- **DIRECTIONS**: Each of the entries should be output exactly, with nothing left out.

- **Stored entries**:
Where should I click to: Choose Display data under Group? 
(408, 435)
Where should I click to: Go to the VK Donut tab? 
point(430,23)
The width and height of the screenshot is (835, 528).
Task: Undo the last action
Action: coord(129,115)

- **ANSWER BOX**:
Where should I click to: Choose Display data under Group? 
(408, 435)
Where should I click to: Go to the VK Donut tab? 
point(430,23)
The width and height of the screenshot is (835, 528).
Task: Undo the last action
Action: coord(129,115)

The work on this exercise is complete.